Через несколько лет после лета 1962 года Манкевич попросил Гринсона о встрече. Два-три раза они сталкивались на званых вечерах, но не были близко знакомы и не сблизились впоследствии. По телефону режиссер сказал, что после смерти той, кого он называл «грустная блондинка», он ощущает потребность встретиться с лечившим ее психиатром, узнать «все о Мэрилин». Раньше Манкевич не осмеливался позвонить ее психоаналитику, но теперь, когда прошло некоторое время, хотел бы с ним поговорить. Они договорились встретиться в ничем не примечательной закусочной на Сансет-бульвар.
— Эта Ева Хэррингтон просто стала второй Марго Ченнинг, — начал Гринсон разговор о женщинах в фильме «Все о Еве».
— Вы ошибаетесь, — ответил режиссер. — Она была не карьеристкой, готовой сожрать соперниц, чтобы преуспеть, и не была эгоистичной звездой, не желающей покинуть огни рампы. Она осталась мисс Кэсуэлл, наивной дебютанткой, которая понимает правила игры, но не пытается победить, ставя сопернику мат. Когда я взял Мэрилин на роль старлетки, она была самым одиноким человеком, которого я когда-либо встречал. Во время натурных съемок в Сан-Франциско мы в течение двух-трех недель наблюдали, что она ужинает или пьет одна в каком-нибудь ресторане. Мы всегда приглашали ее присоединиться к нам, она соглашалась с удовольствием, но так и не приняла — или не поняла — того, что мы считаем ее своей. Она не искала уединения. Она просто была совершенно одна.
— Актеры всегда одни. Я хорошо их знаю, многие проходили у меня анализ. Их сознание переполнено ролями, фигурами, призраками, но они ощущают себя пустыми. Им нужны сценарии, постановки, чтобы придать смысл и форму их внутреннему миру, находящемуся в разладе.
— Да, но в этом отношении Монро сильно отличалась от других актеров, которые желали продумывать свои реплики, выражать в них себя, тогда как должны были просто озвучить слова, которые мы поместили в их уста. Я никогда не понимал странной механики, в силу которой тело и голос вдруг начинают мнить себя душой! Пора бы уже роялю понять, что концерт написал не он. Почему актриса решает, что говорит свои слова, выражает свои мысли? Но Монро была не такая. Она знала правду инстинктивно, и все годы почти религиозного обращения в «метод» Страсберга не смогли ее испортить.
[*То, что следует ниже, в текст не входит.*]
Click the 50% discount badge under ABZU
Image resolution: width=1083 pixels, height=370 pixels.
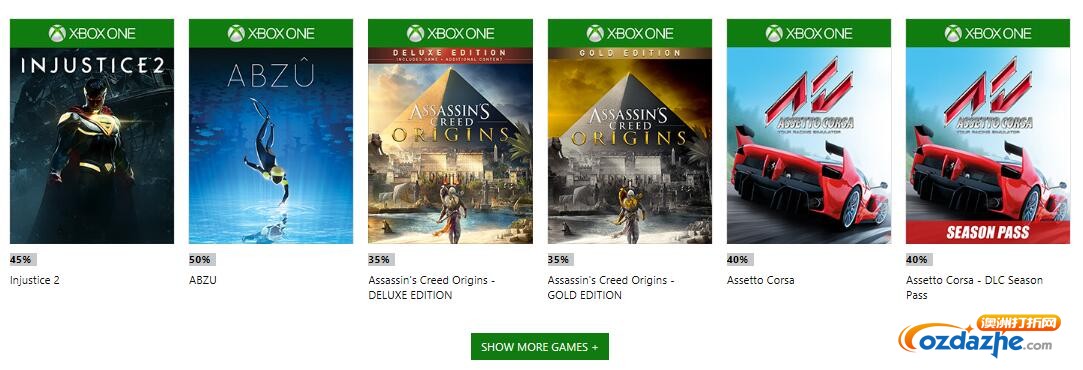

Тон Манкевича стал горьким, почти злым. На самом деле это ему было нужно говорить об умершей, а не Гринсону, молчащему с отстраненным, почти раздраженным видом.
— Вот что я вам скажу, — продолжал режиссер. — Когда Мэрилин показывала свой образ, она стремилась затеряться в нем, замолчать в нем, как в плохих фильмах ужасов герой оставлял свою куртку в руках вцепившегося в нее преследователя. Всю жизнь она выставляла себя напоказ: публике, вам, мне. Она выставляла напоказ свою личность, а не только тело, она показывала себя в ужасной, смертельной игре. Когда я вижу Мэрилин на экране, меня всегда поражает, что она не только выставляла себя напоказ, а буквально «засвечивалась», как говорят в фотографии, как будто слишком яркий свет исходил от ее лица, мешая разглядеть черты. Мы так и не поняли, что лицо Медузы Горгоны, которое она показывала нам, было экраном, на который наши желания лишь проецировались, не проникая внутрь.